Even when we come to something like gold, where refining is relatively simple and where all gold by law has to go through a single buyer, there is still a problem at the extreme end of the process. Fidelity is not yet accepted as a producer and certifier of bars of gold that can be sold as pure bullion. The standards are there; it is just a final licensing arrangement that is needed.

For some products, such as lithium, we will never export the actual metal. Lithium has to be exported as a salt, and if we ever managed to find large exploitable reserves of uranium that would be in the same category. But as lithium starts entering out exports again we are going to have to start working out how we can do the final processing into the tradable commodity in Zimbabwe, or at least set the investment climate so that producers will want to do the final processing in Zimbabwe.

So the talk is not being wasted. But we need to move away from generalisations to the actual detailed specifics of what mineral processors and refiners will need.
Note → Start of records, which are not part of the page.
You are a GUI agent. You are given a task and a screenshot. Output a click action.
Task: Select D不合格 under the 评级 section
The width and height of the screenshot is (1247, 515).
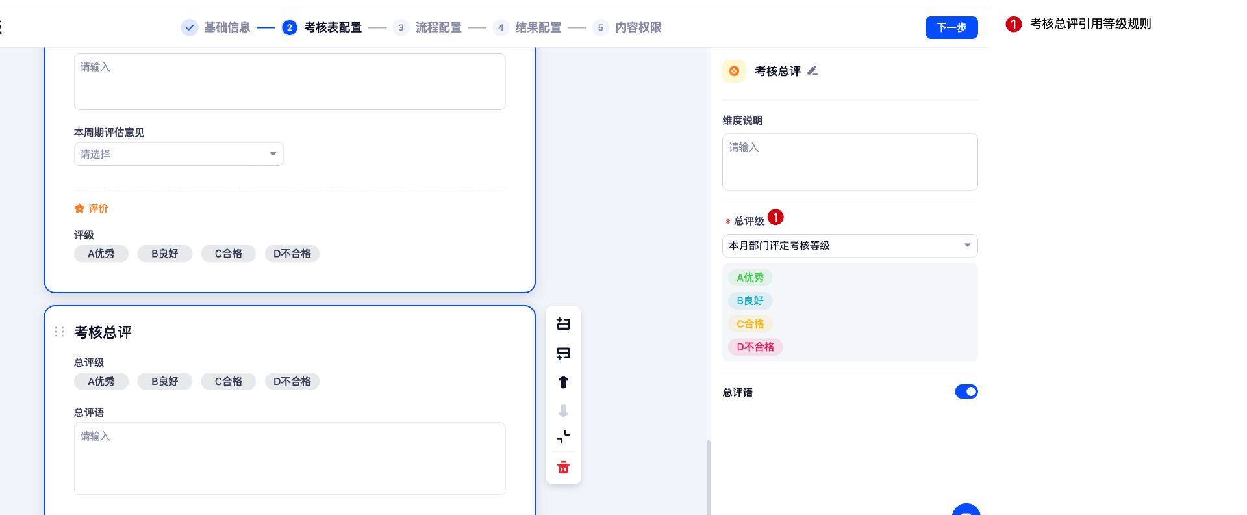(292, 254)
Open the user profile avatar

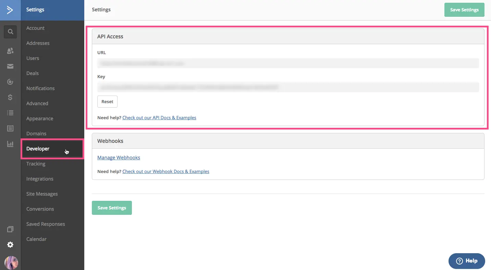tap(11, 262)
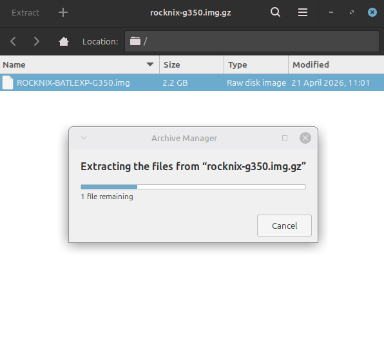
Task: Toggle the Name column sort arrow
Action: 150,64
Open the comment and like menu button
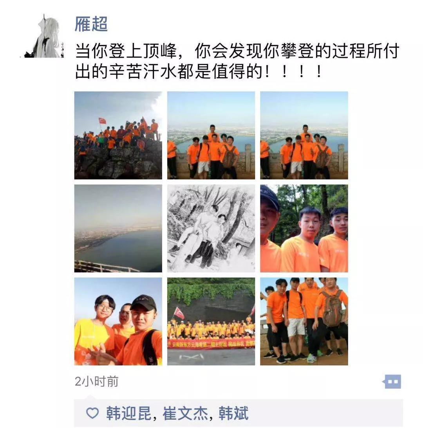This screenshot has width=423, height=428. [392, 381]
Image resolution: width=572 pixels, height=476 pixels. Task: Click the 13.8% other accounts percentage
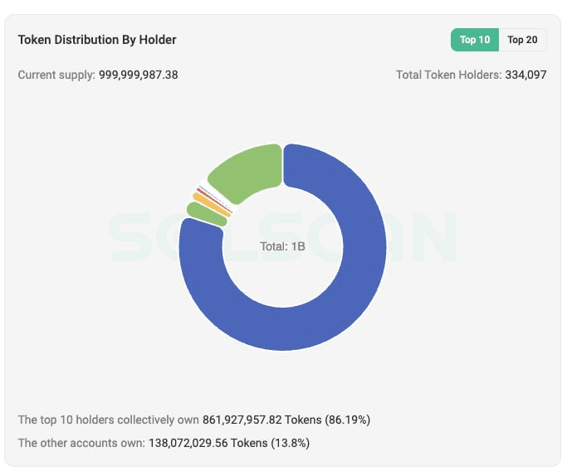coord(290,443)
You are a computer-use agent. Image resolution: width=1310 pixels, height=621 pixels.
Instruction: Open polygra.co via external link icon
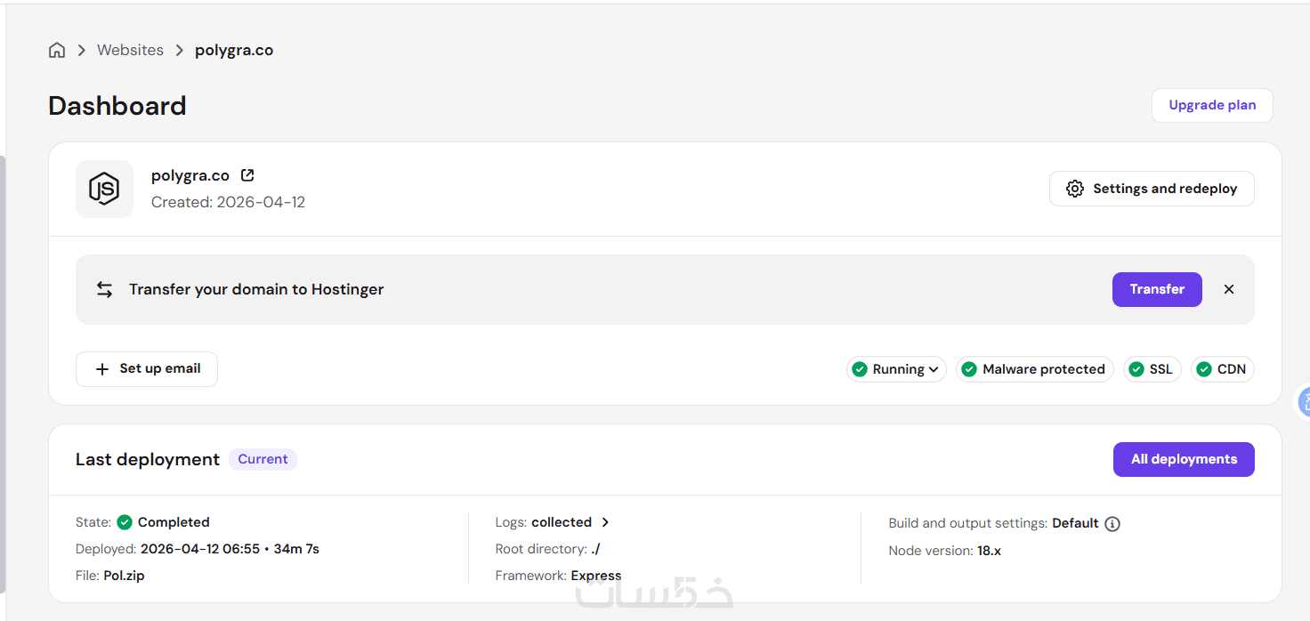(x=247, y=175)
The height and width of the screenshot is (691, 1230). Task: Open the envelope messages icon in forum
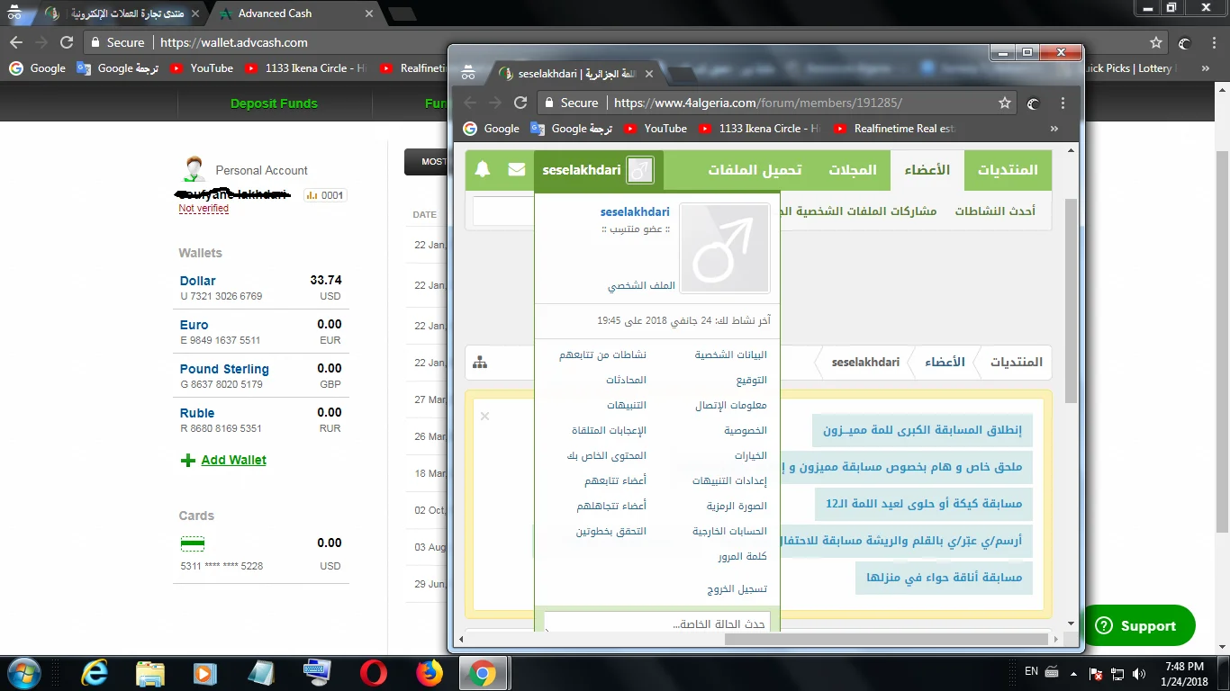point(517,169)
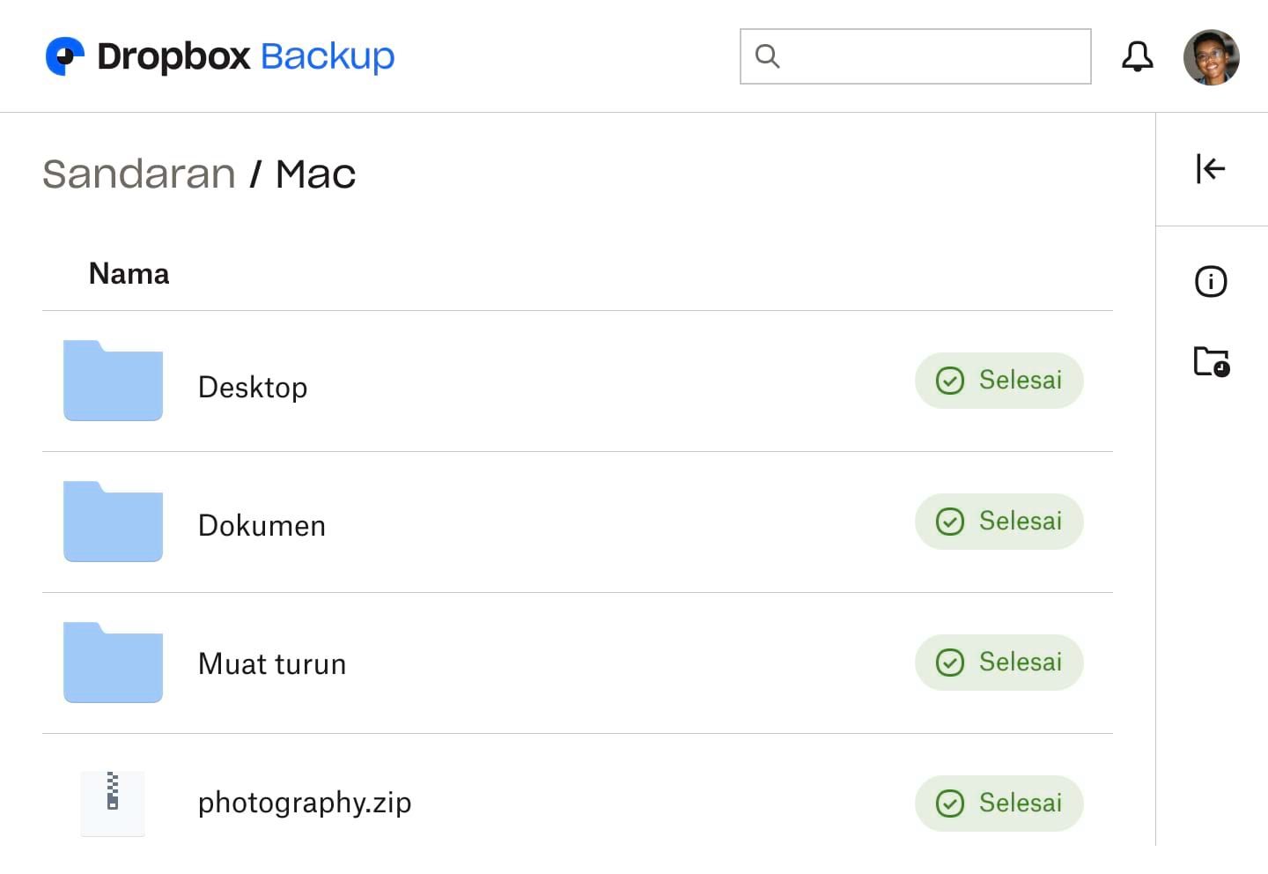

A good investment climate, and the required volumes of minerals to be processed, are just the start.

There will be things like guaranteed power supplies, at a cost that competes with South Africa so relying on imports from South Africa is not really helpful.

There is the need to build the required level and base of skilled manpower quickly, since expatriate workers are always high cost. One reason why mining can boom is that there are Zimbabwean mining engineers and mineworkers now who can do all that primary production, but when you move into the next stage the need for trained and experienced staff moves onto the agenda.

The development to meet these additional requirements have been included into Government planning, that is why the National Development Strategy involves so many aspects, because everything has to be included and be ready when needed. But planning works best when everything is listed and we need, as we move towards high-level beneficiation, that the potential investors have indeed listed all their requirements.